Leading Change Across Sectors: People Before Technology
I’d actually turn the question around. Change, at its core, is always led by people. In my experience across community banking, Fortune 50 enterprises, and high-growth tech, I’ve learned that technology change only succeeds when it begins with behavioral change. People must understand the “why” before embracing the “how.” Lead with the technology, and you almost guarantee the change will fail.
Balancing Innovation and Security: Trust Comes First
Information security is a prerequisite for any innovation we pursue, for precisely the reason you mention. Banks have nothing without customer trust, so that has to come first. I’m fortunate to work with a CEO and team who believe that trust-based innovation is the only way to build new businesses successfully.

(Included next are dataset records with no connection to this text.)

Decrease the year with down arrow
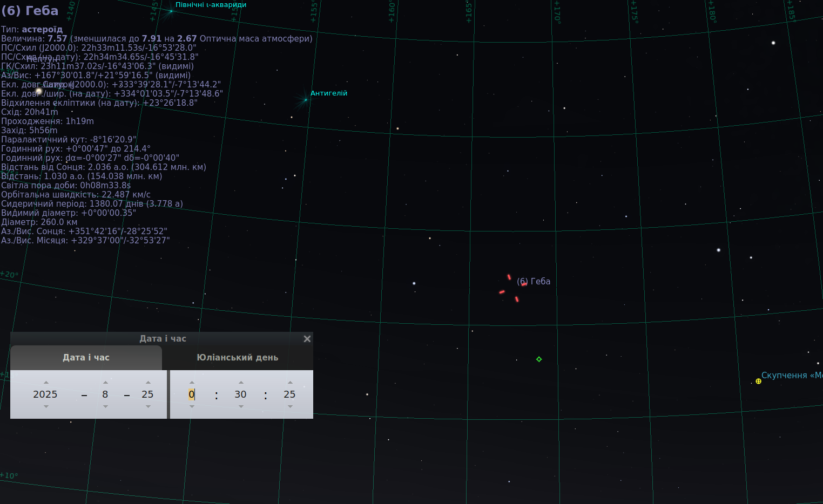The width and height of the screenshot is (823, 504). tap(46, 406)
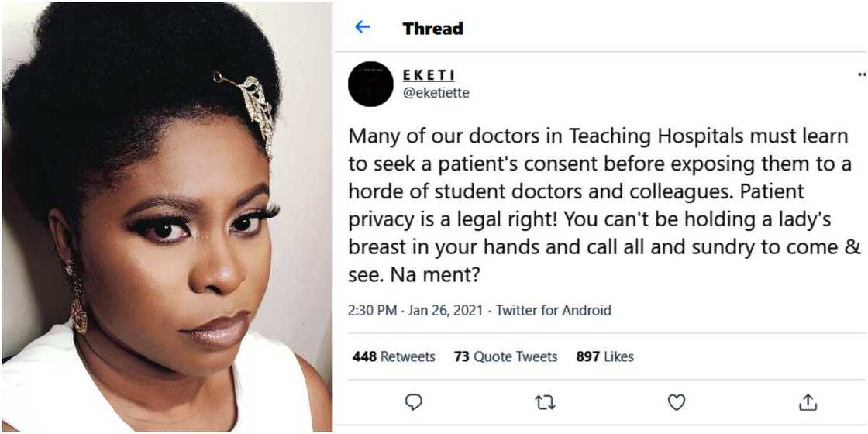Retweet this post using the retweet icon
The height and width of the screenshot is (434, 868).
pos(546,402)
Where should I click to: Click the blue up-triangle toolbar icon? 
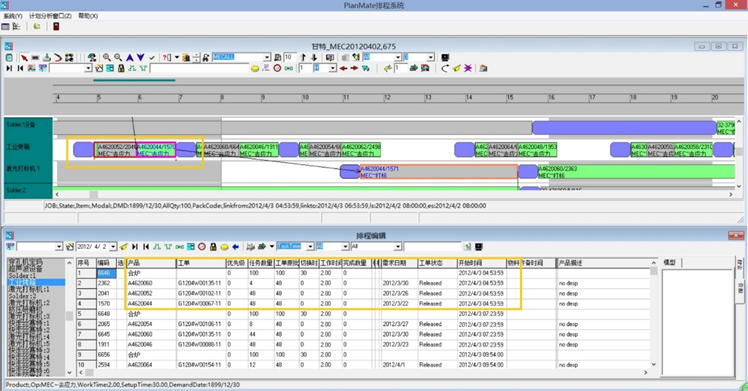pos(130,57)
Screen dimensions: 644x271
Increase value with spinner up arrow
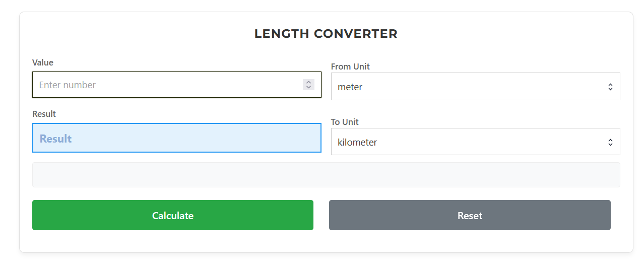click(x=308, y=82)
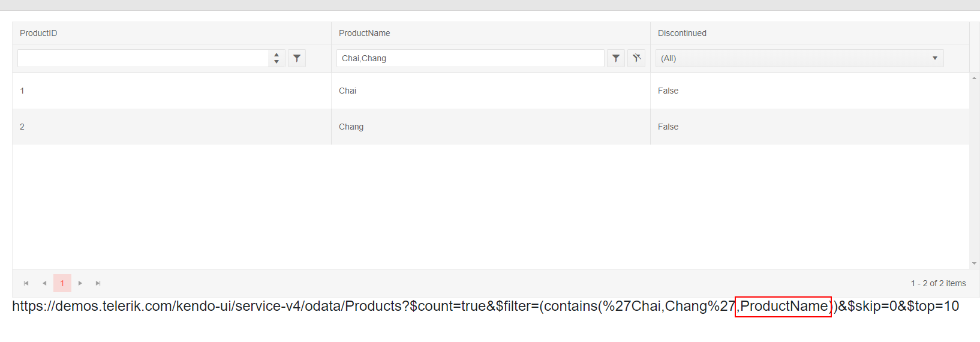Sort by Discontinued column header
Viewport: 980px width, 342px height.
(x=682, y=33)
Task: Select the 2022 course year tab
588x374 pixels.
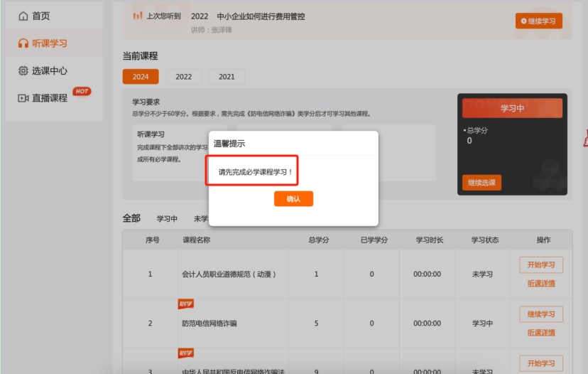Action: (184, 77)
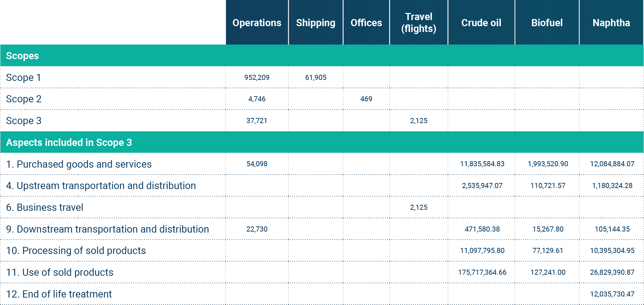Click the Offices column header
Image resolution: width=644 pixels, height=305 pixels.
(366, 23)
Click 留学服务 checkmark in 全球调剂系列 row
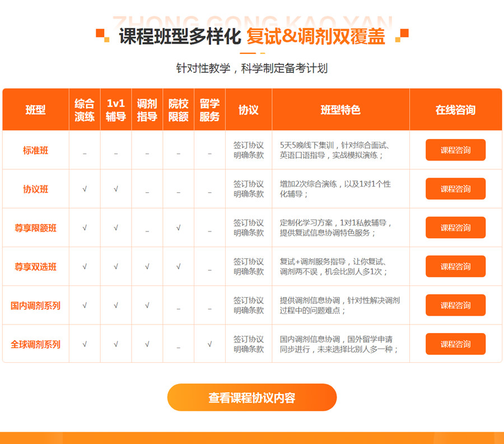 209,344

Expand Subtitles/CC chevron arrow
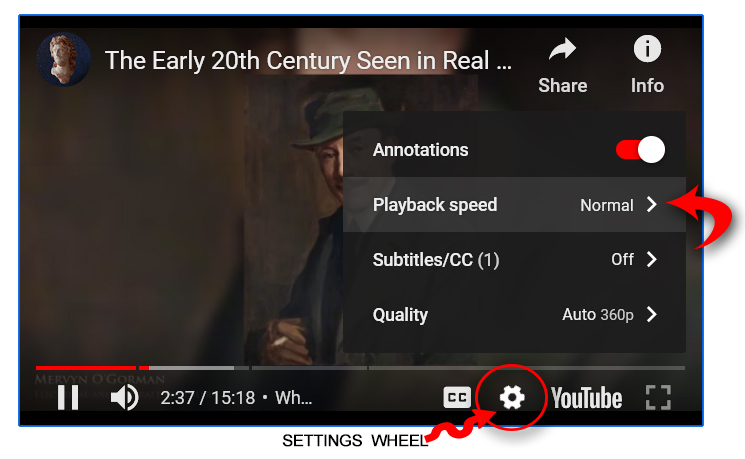(652, 259)
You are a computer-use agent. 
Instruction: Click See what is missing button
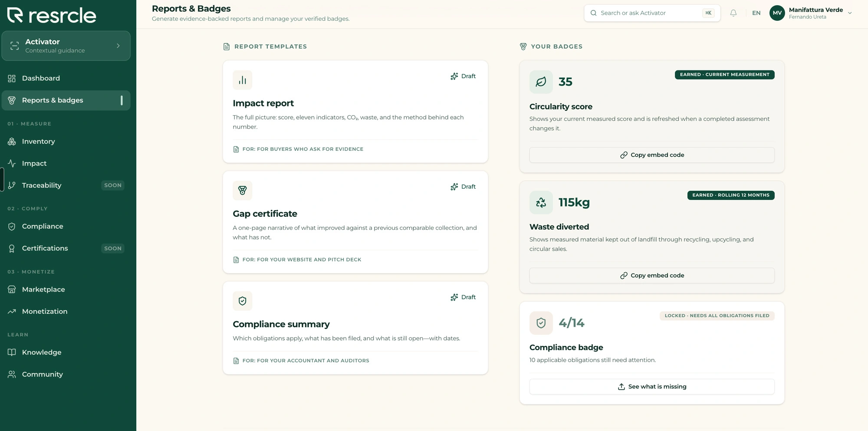[x=652, y=387]
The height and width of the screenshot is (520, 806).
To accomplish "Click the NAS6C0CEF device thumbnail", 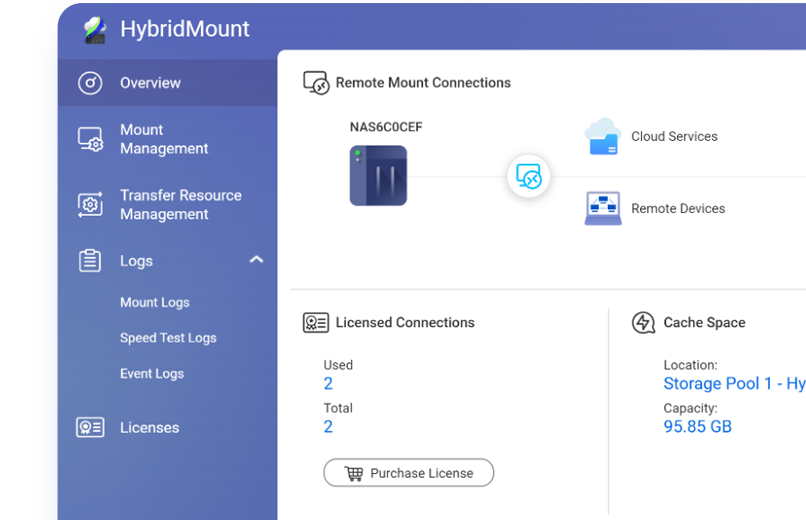I will click(378, 176).
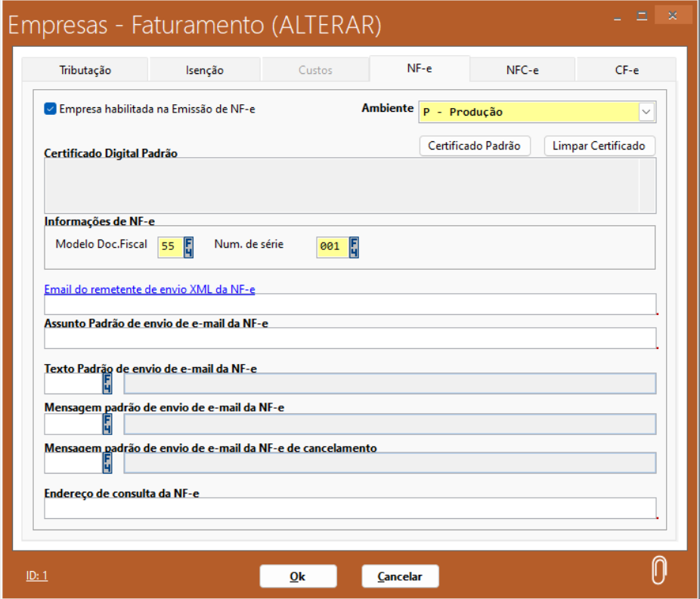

The Next Wave of Banking: Embedded Finance Takes the Lead
Of the emerging technologies, embedded finance will be the most transformative. It forces banks to realize that we must serve customers through intermediaries, not just directly. In many ways, this isn’t new—drive-up windows, phone banking, web, and mobile were all steps toward customers interacting less with us directly. Embedded finance takes it further, enabling us to serve customers without them even realizing the bank is behind the experience.
Conversely, AI will fade into the background as a tool woven into everything we do, rather than being an end in itself. Payments will continue to evolve, but that’s an extension of what banks have always done: moving money faster, easier, and better. It’s an improvement, not a transformation.
Advice for Future Leaders: Security Starts at the Top
Pick your CEO carefully. Security is fundamentally a tone-at-the-top issue. If leadership doesn’t value security, they’ll underinvest and drag their feet. Convincing people to innovate is often easier these days—Boards don’t want to miss the “AI revolution” and CEOs are eager for new opportunities. But making security nonnegotiable requires unwavering support from the very top.